創業250年余年。村上名産の鮭を中心に、村上牛やフグなどの豪華食材を使用した会席料理を味わうことができる、料亭 能登新。個室や廊下から庭に吊るされた塩引き鮭を眺めることができたり、部屋のあちこちに伝統工芸が散りばめられていたりと、味覚のみならず視覚でも村上の文化を感じられます。
この老舗の看板を背負うのが、11代目・山貝誠さん。近年、新潟の新たな高級ブランド食材として注目を集めるのどぐろ「美宝」ですが、山貝さんは2024年のブランド化以前から、その価値に着目し、店で扱ってきました。

その仕入れを支えているのが、美宝を漁獲できる数少ない漁船のひとつ、第二福喜丸の存在です。漁師の小田さんは前日の22時に出港し、粟島沖付近の漁場へ。魚体に傷を付けない伝統的なはえ縄漁で一本ずつ丁寧に釣り上げ、翌朝10時頃に水揚げします。

撮影当日の漁で捕れたのどぐろは1匹。通常400グラム以上が美宝と認定されますが、この日、第二福喜丸が釣り上げたのは、なんと1.3キロの特大サイズ。ウロコも剥がれておらず、傷ひとつない正真正銘の美宝でした。
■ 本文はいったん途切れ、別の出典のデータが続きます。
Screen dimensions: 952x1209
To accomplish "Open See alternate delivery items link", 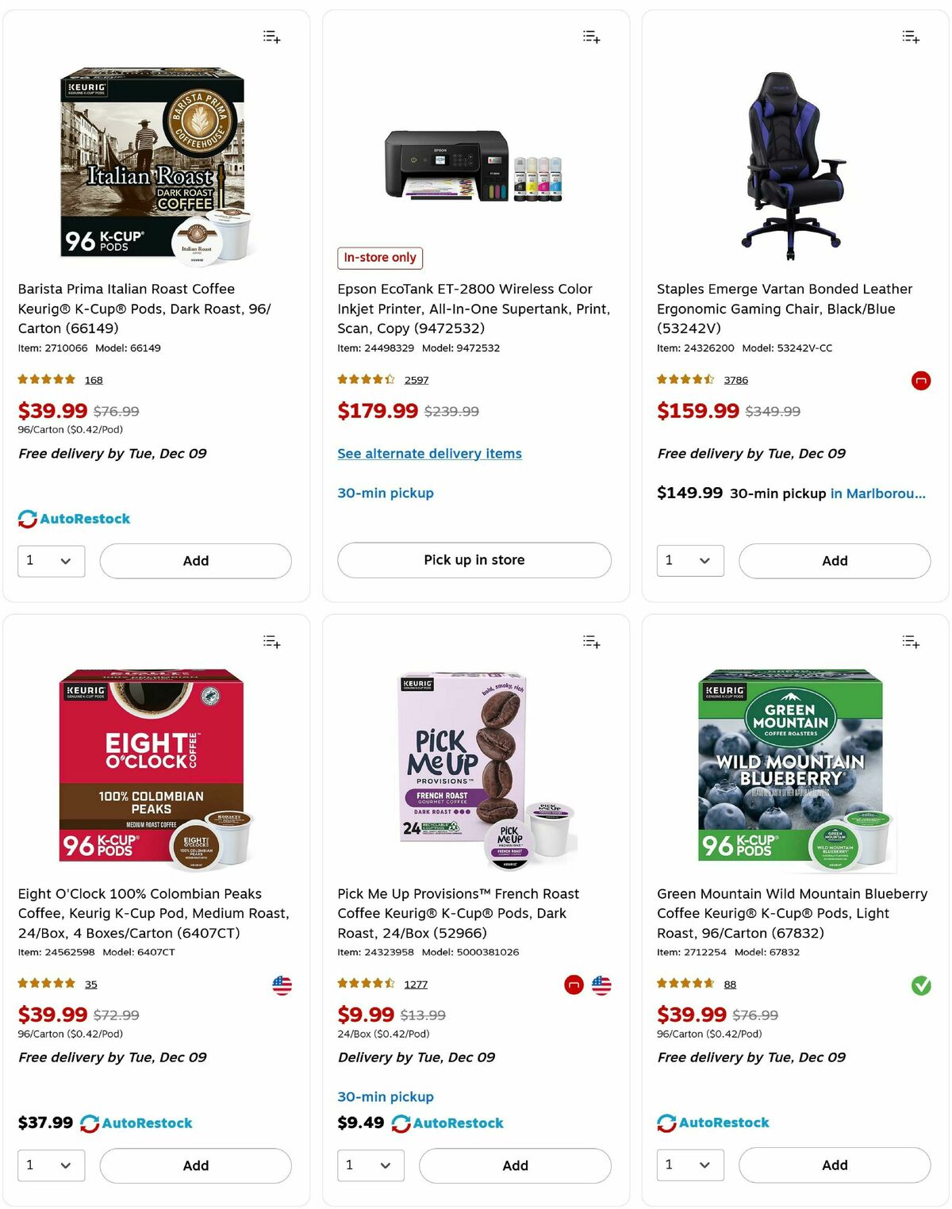I will 429,453.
「漁師の方々が人生をかけて釣り上げた美宝の価値を余すことなく伝えられるよう、心を込めて調理するのが私たち料理人の責務です」と山貝さん。

能登新では、仕入れた美宝をすぐに調理せず、10〜20日ほどじっくりと氷温熟成を施します。こうすることで、のどぐろ特有の上質な脂が身全体になじみ、食べた瞬間に口いっぱいに広がる極上のうまみへと昇華するのです。

美宝を味わいたい場合、通常の会席料理(8,000円〜)に単品料理を追加注文することも可能ですが、特別な日には山貝さんが目の前で調理して提供する、1日1組限定のコース『シェフズテーブル』(22,000円〜)がおすすめです。
要望を伝えて、美宝料理、フグ料理、カニ料理、スッポン料理など、コース内容を事前に相談して決めることができます。

『シェフズテーブル』で美宝を食す際、その締めくくりとして登場するのが、カマ付きで香ばしく焼いた美宝の炊き込みご飯です。地元が誇る岩船産コシヒカリを、美宝の頭や骨から抽出した上質なダシで炊き上げ、千切りにしたショウガをアクセントに添えています。
250年の歴史が紡ぐ空間と、熱き料理人と漁師の情熱が生み出す美宝の感動を、ぜひ堪能してみてください。
【山貝誠さん・社長兼料理人】

250年以上の歴史を誇る料亭 能登新の11代目。社長兼料理人として老舗の看板を背負う。ミシュランで星を獲得したことでも知られる東京の名店、玄治店 濱田家で8年修業した後に家業を継ぐ。